A really cool and stupid thing about The Mole is each episode has a hidden clue, for the audience, as to The Mole’s identity. Historically speaking, these clues suck. There are two that I remember. One is, in the season premiere of the first season, The Mole arrived fourth — and “mole” has four letters (Anderson Cooper literally explained this on national TV). The second clue is, in one of the second-season episodes, no stars were visible at night, except for one shot where they digitally added The Mole’s astrological sign.
The clues are dumb, and with the Netflix batch, I tried very hard to not look for them. A seemingly random string of letters and numbers on the side of a treasure chest? I will not be hitting pause. I honestly don’t know if they’re even putting clues in the reboot episodes — but I think I found one. From episode 5, where there’s a very real block of C4 on a table:
The batch number on this fake C4 is 42276. I didn’t even have to pause the episode to catch this. That’s five digits, so I thought to myself “I wonder what zip code that is.” If this were the early 2000s, when The Mole originally aired, I’d ignore this impulse and move on with my life, rather than heading over to my Dell tower running Windows XP.
Unfortunately, we’ve got internet all the time now, so I plugged “42276” into Google on my iPhone, and got this.

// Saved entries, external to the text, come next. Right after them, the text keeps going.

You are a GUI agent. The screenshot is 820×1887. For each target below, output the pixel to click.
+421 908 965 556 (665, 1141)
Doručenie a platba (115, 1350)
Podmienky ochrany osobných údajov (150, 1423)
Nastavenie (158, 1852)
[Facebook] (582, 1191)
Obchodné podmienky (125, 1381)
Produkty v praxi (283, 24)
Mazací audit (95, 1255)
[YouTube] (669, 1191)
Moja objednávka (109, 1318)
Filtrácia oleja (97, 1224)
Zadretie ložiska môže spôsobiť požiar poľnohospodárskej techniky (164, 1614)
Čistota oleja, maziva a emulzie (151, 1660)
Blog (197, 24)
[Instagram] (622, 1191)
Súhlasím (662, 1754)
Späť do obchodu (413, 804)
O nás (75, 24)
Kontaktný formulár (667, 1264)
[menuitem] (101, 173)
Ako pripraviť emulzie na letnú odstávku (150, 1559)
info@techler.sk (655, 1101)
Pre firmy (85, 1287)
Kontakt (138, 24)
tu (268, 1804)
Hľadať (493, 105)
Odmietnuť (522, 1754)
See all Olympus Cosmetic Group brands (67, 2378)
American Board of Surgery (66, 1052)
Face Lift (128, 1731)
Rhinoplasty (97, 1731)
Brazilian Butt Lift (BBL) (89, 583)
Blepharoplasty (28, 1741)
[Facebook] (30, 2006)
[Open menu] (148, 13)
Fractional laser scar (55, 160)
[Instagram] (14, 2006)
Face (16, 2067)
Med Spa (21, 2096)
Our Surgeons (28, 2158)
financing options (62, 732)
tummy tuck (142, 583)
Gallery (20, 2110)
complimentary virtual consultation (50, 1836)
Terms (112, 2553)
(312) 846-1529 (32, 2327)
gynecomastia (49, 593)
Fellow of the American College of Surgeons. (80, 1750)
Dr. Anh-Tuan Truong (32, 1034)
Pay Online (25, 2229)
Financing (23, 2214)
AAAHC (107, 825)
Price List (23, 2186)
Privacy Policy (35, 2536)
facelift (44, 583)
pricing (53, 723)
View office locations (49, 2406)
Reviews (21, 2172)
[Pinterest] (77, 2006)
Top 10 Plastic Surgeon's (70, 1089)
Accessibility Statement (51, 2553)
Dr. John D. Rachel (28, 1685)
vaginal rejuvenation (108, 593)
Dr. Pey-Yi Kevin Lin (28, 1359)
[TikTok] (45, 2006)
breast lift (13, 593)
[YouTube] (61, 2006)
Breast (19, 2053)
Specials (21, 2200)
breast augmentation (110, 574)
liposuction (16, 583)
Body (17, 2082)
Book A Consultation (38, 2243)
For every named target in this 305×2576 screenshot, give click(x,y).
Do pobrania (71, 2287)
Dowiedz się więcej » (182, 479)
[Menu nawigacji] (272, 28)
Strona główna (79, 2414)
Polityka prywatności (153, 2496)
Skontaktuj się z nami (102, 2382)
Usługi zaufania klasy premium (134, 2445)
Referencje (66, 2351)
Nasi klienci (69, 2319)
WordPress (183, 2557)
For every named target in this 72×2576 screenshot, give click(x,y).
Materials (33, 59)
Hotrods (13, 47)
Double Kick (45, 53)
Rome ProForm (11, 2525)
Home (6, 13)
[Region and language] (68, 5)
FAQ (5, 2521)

Woo-hoo. Again, if this were the early 2000s, I’d give up. But because every Netflix Original is grist for the content mill, it is very easy to type something like “the mole 2022 cast” into Google and get a lot of information from a bunch of real sites that look like fake sites from Law & Order. Like this article from Reality Titbit, which tells me that contestant Kesi Neblett “grew up with four brothers and sisters in the backcountry of Kentucky.”
That’s pretty close, but maybe that’s a coincidence. Can we go deeper? Yes, because though LinkedIn didn’t exist when the original The Mole aired in 2001 and 2002, it sure as hell exists now. Let’s check out Kesi’s LinkedIn page, specifically what’s in the Organizations section of her profile.
Wow, that’s sooooo interesting! What an odd coincidence! The C4 brick had the zip code of Logan County on it, and Kesi — who has been messing up in challenges constantly, but sorta believably — used to live in Logan County? What are the odds?
I went to Netflix’s first-party content mill, Tudum, and took their online version of the elimination quiz contestants take each episode, armed with this knowledge.
I sure hope ubiquitous, instant internet access hasn’t ruined the new The Mole for me!!!!!!
(For posterity, I also locked in this prediction on Github before episodes 6-8 aired last week.)